Os vestidos com enormes anquinhas, usados nas cortes europeias no século 19, também tinha o objetivo de manter os cortejadores indesejados à distância.

Na maioria das vezes, não é uma pandemia mundial a fazer com que as pessoas queiram manter outras pessoas à distância. No passado, manter distância – especialmente entre gêneros, classes e raças – era um aspecto importante das reuniões sociais e da vida pública. O distanciamento social não tinha nada a ver com isolamento ou saúde; era sobre etiqueta e classe. E a moda era a ferramenta perfeita.

Barreira entre os sexos

Veja a “crinolina” da era vitoriana. Essa armação para saias grandes e volumosas, que ficou na moda em meados do século 19, foi usada para criar uma barreira entre os sexos em ambientes sociais.

Embora as origens dessa tendência possam ser atribuídas à corte espanhola do século 15, essas volumosas saias se tornaram um marcador de classe social no século 18. Somente aqueles privilegiados o suficiente para evitar as tarefas domésticas poderiam usá-las; você precisava de uma casa com espaço suficiente para poder se mover confortavelmente de um cômodo para outro, e era necessário um criado para ajudar as damas a vesti-las. Naqueles anos, quanto maior a saia, maior o status social da mulher.

Depois das crinolinas, vieram os “bustles”, que aumentavam muito o tamanho do traseiro das mulheres.

Nas décadas de 1850 e 1860, muitas mulheres da classe média começaram a usar a crinolina quando as saias “em forma de gaiola” começaram a ser produzidas em massa. Em breve, uma verdadeira “crinolinamania” varreu o mundo da moda. Apesar das críticas dos reformadores da moda, que a consideravam uma outra ferramenta para oprimir a mobilidade e a liberdade das mulheres, a saia larga e exageradamente rodada era uma maneira sofisticada de manter a segurança social das mulheres. A crinolina determinava que um pretendente em potencial – ou, pior ainda, um estranho – manteria uma distância segura do corpo e do decote de uma mulher.

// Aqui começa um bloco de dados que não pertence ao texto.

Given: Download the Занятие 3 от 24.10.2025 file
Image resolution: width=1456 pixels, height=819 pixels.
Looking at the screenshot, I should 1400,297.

Na China, durante a Idade Média, um imperador ordenou aos mandarins o uso de chapéus com longas protuberâncias laterais: era para evitar os cochichos e fofocas ditos em voz baixa ao pé do ouvido.

A moda como arma

Embora essas saias provavelmente tenham ajudado inadvertidamente a atenuar os perigos dos surtos de varíola e cólera da época, as crinolinas podiam ser um risco à saúde: muitas mulheres morreram de queimaduras depois que suas saias pegaram fogo. Na década de 1870, a crinolina deu lugar ao polisson (bustle, em inglês), que enfatizava apenas a plenitude da saia na parte posterior. As mulheres, no entanto, continuaram a usar a moda como uma arma contra a atenção masculina indesejada. À medida que as saias se estreitavam na década de 1890 e no início de 1900, chapéus grandes – e, mais importante, alfinetes, que eram agulhas de metal afiadas usadas para prender os chapéus – ofereceram às mulheres a proteção contra assediadores que as crinolinas costumavam dar.

Quanto à manutenção da saúde, a teoria dos germes e uma melhor compreensão da higiene levaram à popularização das máscaras faciais – muito semelhantes às que usamos hoje – durante a gripe espanhola. E, embora a necessidade de as mulheres manterem distância de pretendentes irritantes permanecesse, os chapéus eram usados ??mais para manter intactas as máscaras do que para afastar estranhos. Hoje, não está claro se o coronavírus levará a novos estilos e acessórios. Talvez veremos o surgimento de novas formas de roupas protetoras, como o “escudo vestível” que uma empresa chinesa desenvolveu. A moda muda e vai se adaptando aos tempos e às necessidades do momento. No mundo fashion tudo é incerto. A única coisa em que podemos apostar é que, pelo menos nos dias frios, continuaremos a vestir pijamas na hora de se recolher ao leito.